May 15, 2012 20:35

"As I Am" by Alicia Keys

AliciaKeys-AsIAm-1

このアルバムを聴くと、2008年の春を思い出す。
俺が、アメリカに残るか、
日本に帰るか、
迷っていた頃のこと。

*****

このアルバムは、2007年の11月に出た。
出た当時は、ファーストシングルの"No One"が、
ラジオでかかりまくっていた。

俺は、丁度トーランスにある貿易会社でバイトをしていた。
そこの倉庫を思い出す。

*****

2008年の春は、
これからどうするか、
心が定まらないまま、
家もなく、
友達の家を、転々としている時期だった。

このアルバムの11曲目、
"Where Do We Go from Here" を聴くと、
ロイの家から、マウントシャスタまで続く山道を、
ロイの車の後ろに付いて、運転していたときの情景を、
ありありと思い出す。

この曲の歌詞は、こう始まる。

"We're at the crossroads my dear
Where do we go from here
Maybe you wont go maybe you'll stay
I know I'm going to miss you either way
Its such a lonely road"

» 元データ
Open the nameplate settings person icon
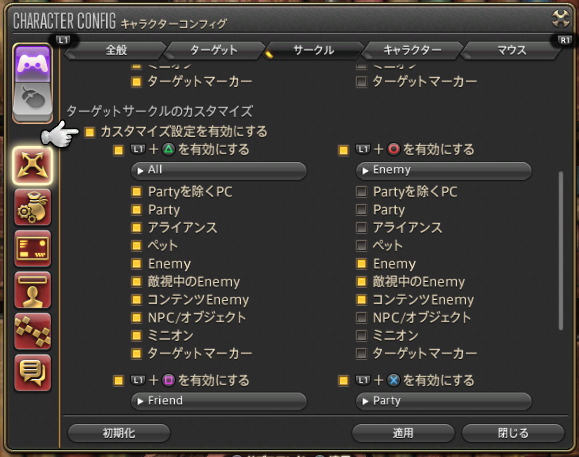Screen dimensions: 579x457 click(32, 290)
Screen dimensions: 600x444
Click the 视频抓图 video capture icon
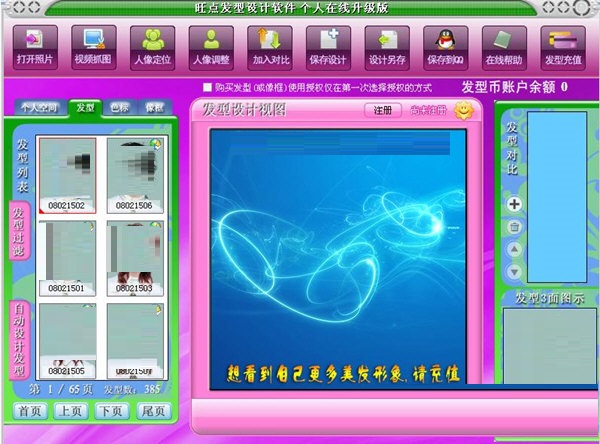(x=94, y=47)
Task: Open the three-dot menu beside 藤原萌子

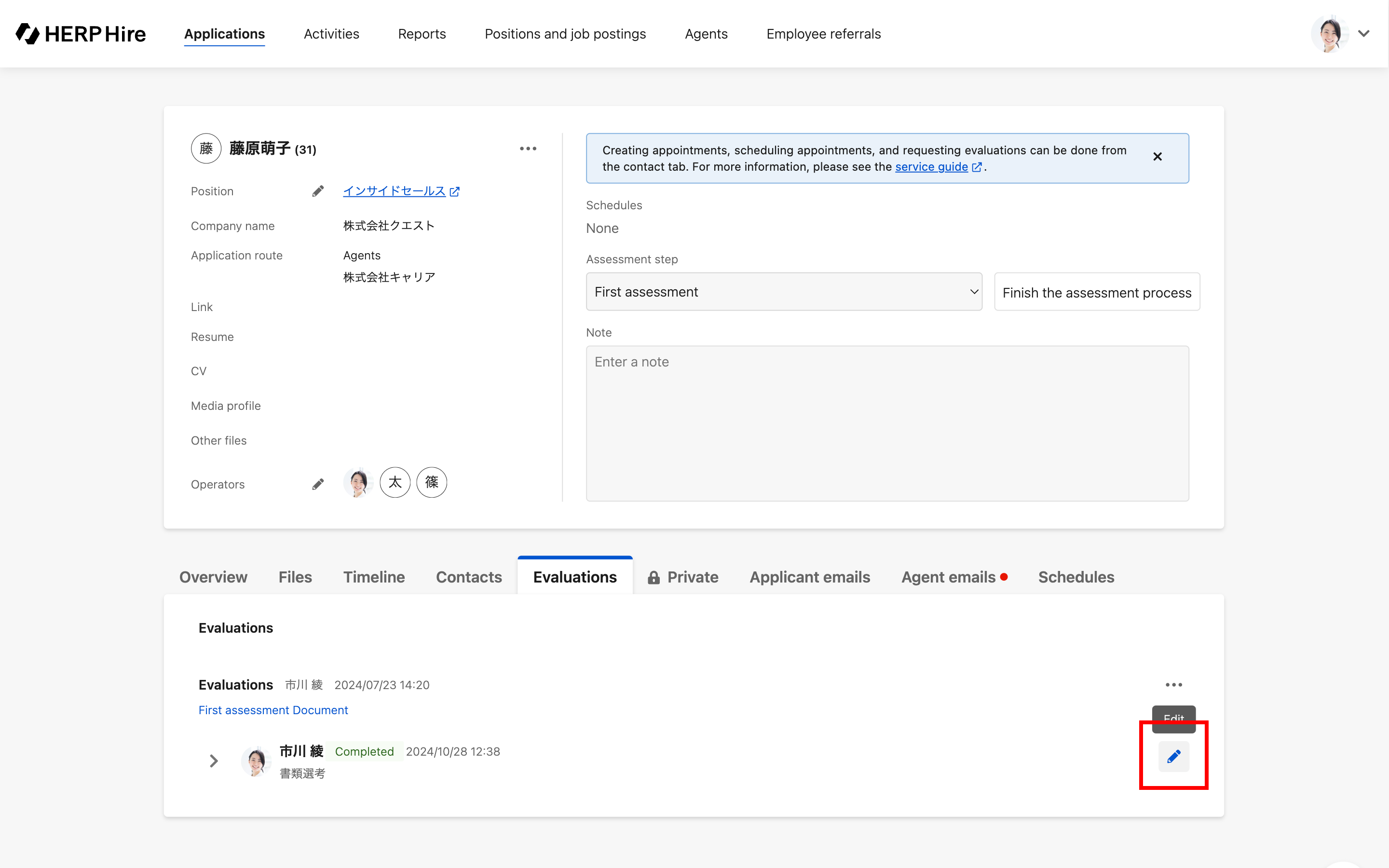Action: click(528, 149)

...

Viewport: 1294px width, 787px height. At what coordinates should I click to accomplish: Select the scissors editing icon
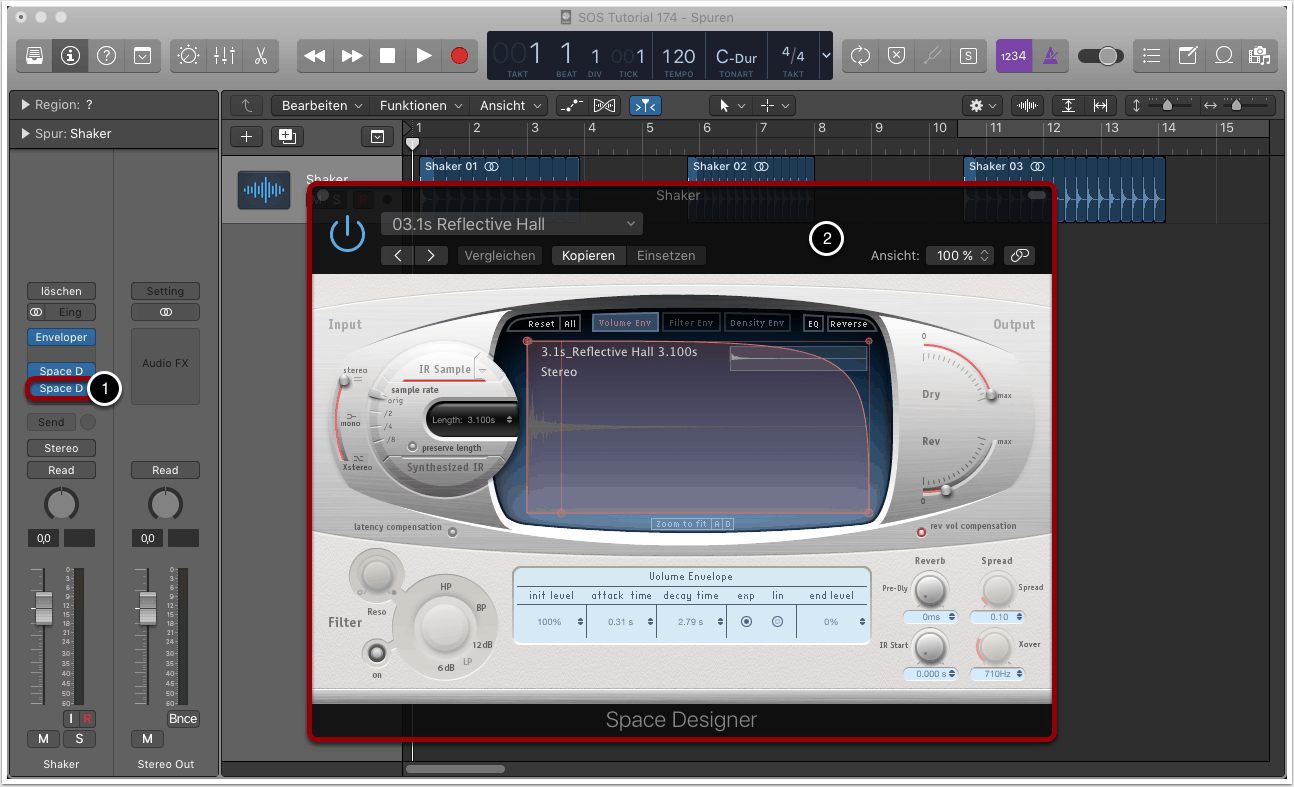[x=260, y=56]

* * *

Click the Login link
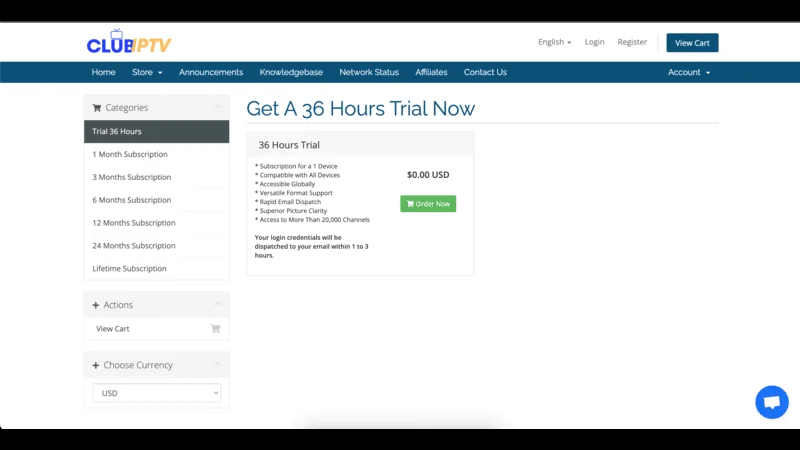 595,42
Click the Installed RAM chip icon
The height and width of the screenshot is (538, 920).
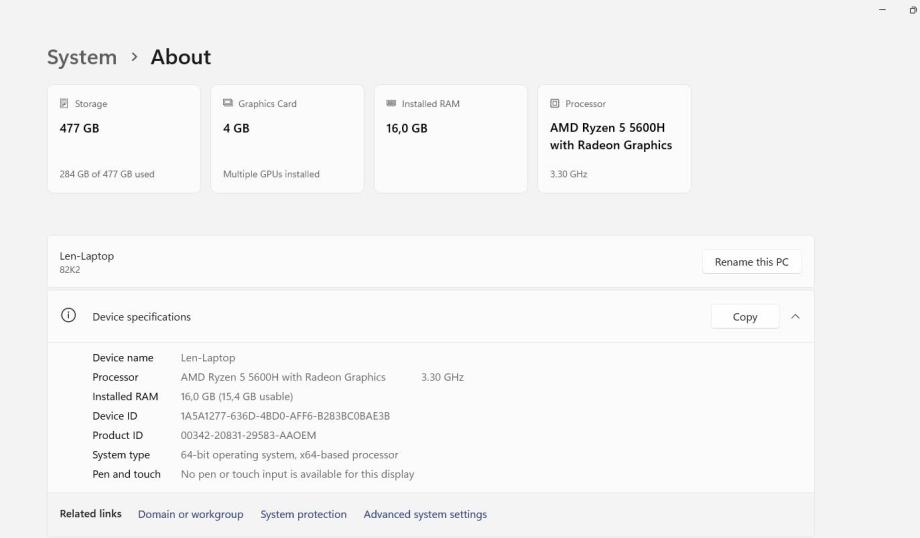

» 課題の指示
アルバムについての文章に照らして、次の1.から3.の記述が正しいかを判断し、「はい」か「いいえ」で答えること。それぞれ、決め手となる文章中の語句をそのまま引用すること。
1. このアルバムは2007年の11月に出た。
2. このアルバムのファーストシングルは"Where Do We Go from Here"だった。
3. 2008年の春、書き手には自分の家があった。
データは、アルバムについての文章とは関係がない。

» 演習の結果
1. はい。「このアルバムは、2007年の11月に出た。」
2. いいえ。「ファーストシングルの"No One"が、」
3. いいえ。「家もなく、」